_Objective_:
Reproduce every line of the data below word for word, omitting the pictures.

_Records provided_:
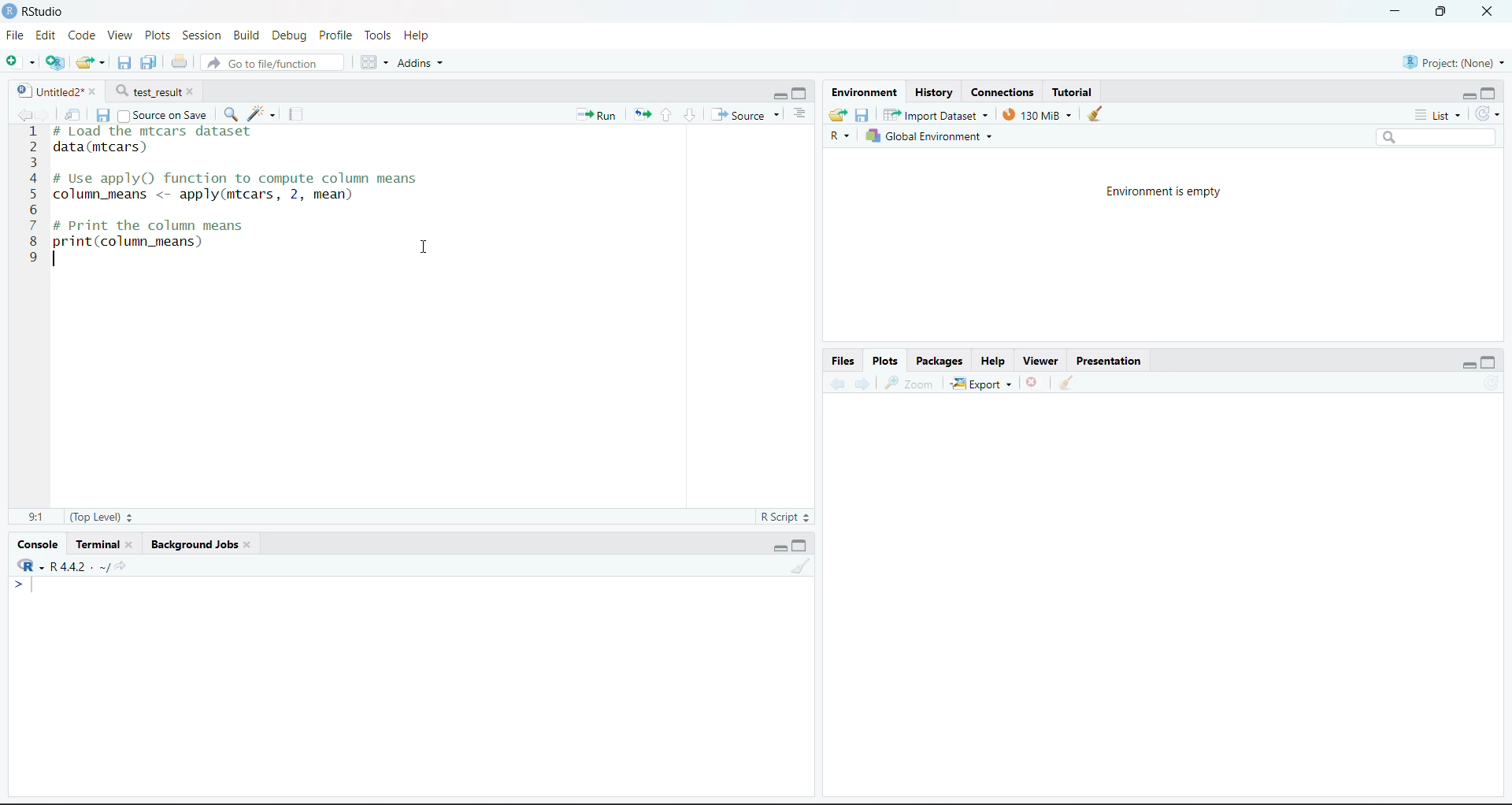 The image size is (1512, 805). What do you see at coordinates (1440, 138) in the screenshot?
I see `Search bar` at bounding box center [1440, 138].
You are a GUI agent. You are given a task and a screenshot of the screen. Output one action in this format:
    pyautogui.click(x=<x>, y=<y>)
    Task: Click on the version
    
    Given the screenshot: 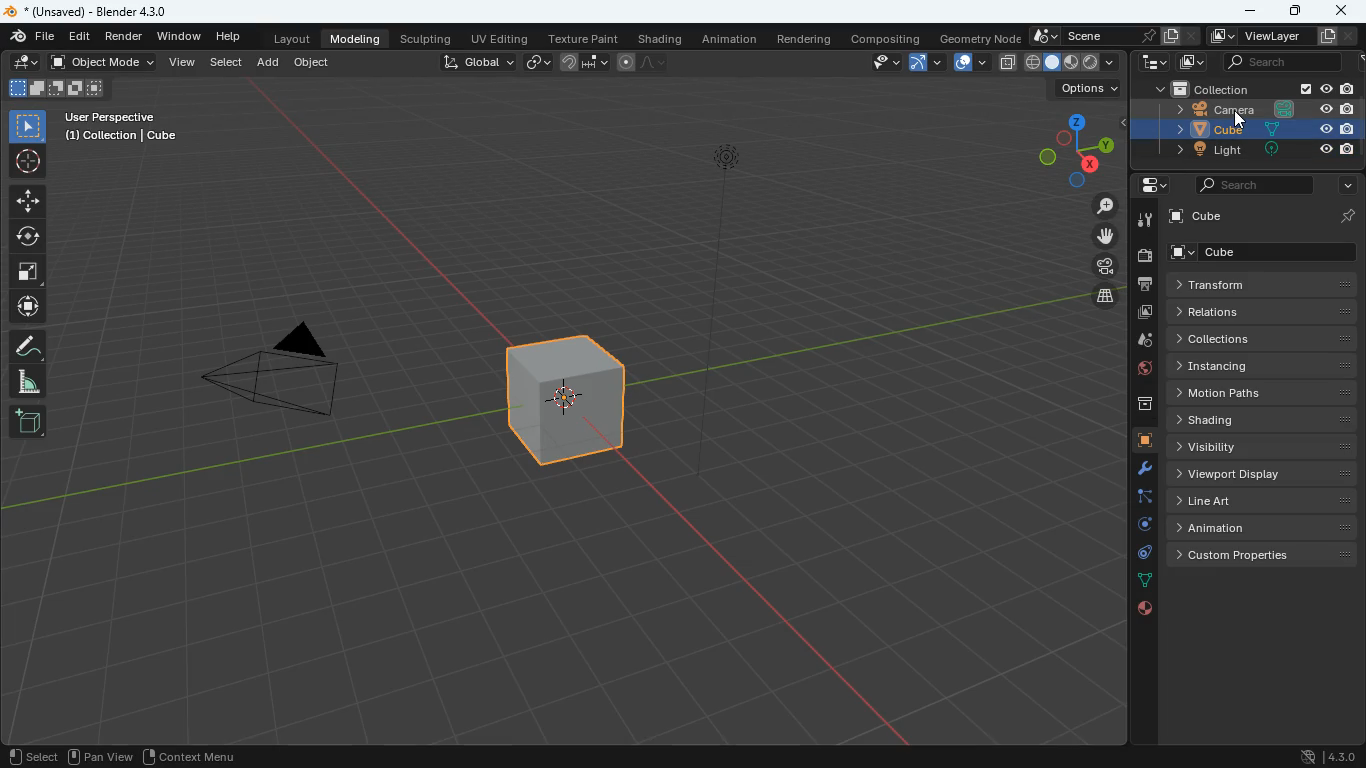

_Solution below_:
 The image size is (1512, 805). What do you see at coordinates (1440, 138) in the screenshot?
I see `Search bar` at bounding box center [1440, 138].
You are a GUI agent. You are given a task and a screenshot of the screen. Output one action in this format:
    pyautogui.click(x=<x>, y=<y>)
    Task: Click on the version
    
    Given the screenshot: 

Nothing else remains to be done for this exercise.